Aquí aparece la figura del barbijo -no ya del tapabocas- de buena filtración (N95 o similares). Si la única barrera de protección ante una eventual contagio era el barbijo, ¿qué hubiese pasado si los Estados destinaban dineros en campañas de bien público instando a la población a usarlos en espacios cerrados, e instruyéndola a utilizarlos correctamente?
Incluso, los expertos recomendaban afeitarse la barba, para que el contacto entre los bordes de esas mascarillas de uso quirúrgico y la cara sea el correcto, y que de este modo no queden filtraciones por donde podrían ingresar las partículas infectivas del virus.
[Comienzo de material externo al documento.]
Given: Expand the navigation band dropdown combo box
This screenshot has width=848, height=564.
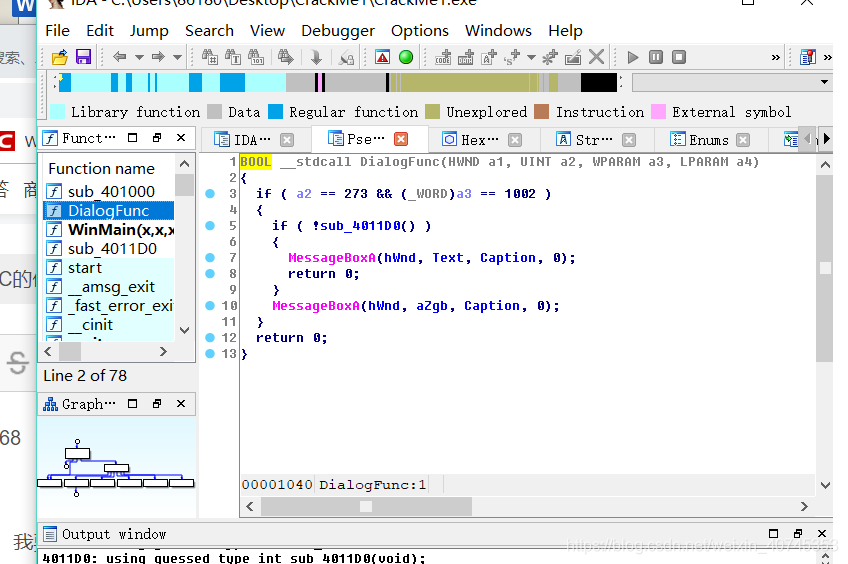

También, hacían mucho énfasis en ventilar de forma cruzada y varias veces al día los hogares.
La emblemática Peatonal San Martín, totalmente vacía en plena cuarentena. Crédito: Archivo El Litoral / Manuel Fabatía
Los interrogantes se plantean luego de que mucha agua corrió debajo del puente. Pero, ¿cuántas vidas se hubiesen salvado si las estrategias de prevención eran las correctas, y los tiempos en la decisiones sanitarias hubiesen ido más rápido que los tiempos de la política? ¿Cuántas, cuánto llanto por seres queridos fallecidos, cuánto duelo, cuánta tragedia se hubiese evitado?
Por último, la sociedad ¿aprendió algo de la pandemia? ¿Se vive en una mejor comunidad, más empática y humana, servicial con el prójimo, comprensiva, menos individualista y endogámica en sus ambiciones? A juzgar por las noticias de la post pandemia, con guerras y discursos de odio, no hay indicios de que eso sea así.
Una historia de entonces
En noviembre de aquel 2020, Nación dispuso el paso del ASPO al DISPO (Distanciamiento Social Obligatorio, que implicaba poder salir a trabajar, manteniendo dos metros de distancia del resto de las personas, y con el barbijo puesto), pero sólo para el Área Metropolitana de Buenos Aires (AMBA). La provincia de Santa Fe ingresó en DISPO semanas después. Las actividades productivas, laborales, sociales, recreativas -etcétera-, iban abriéndose paulatinamente.
La campaña de vacunación masiva contra el Covid-19 comenzó a finales de 2020 y principios de 2021. Pero la variante “Gamma” del virus, detectada en Manaos (Brasil), extremadamente agresiva, ya había atiborrado de pacientes en las Unidades de Terapia Intensiva en los hospitales. Los equipos de oxígeno para camas críticas escaseaban. Los médicos intensivistas no podían más: fue una de las fases más desesperantes.
Con el avance en las inoculaciones, la siguiente variante, Ómicron, no generó un impacto tan dramático en los ya desgastados resortes que sostenían el sistema público de salud en la provincia. A finales de 2021, ya se hablaba de que la meta era lograr el “umbral de inmunidad” que se necesitaba para salir de ese “martirio”. Los funcionarios sanitarios querían mostrar que había una luz al final del camino. Pero la vida tal como se conoció hasta el 2019, nunca volvería.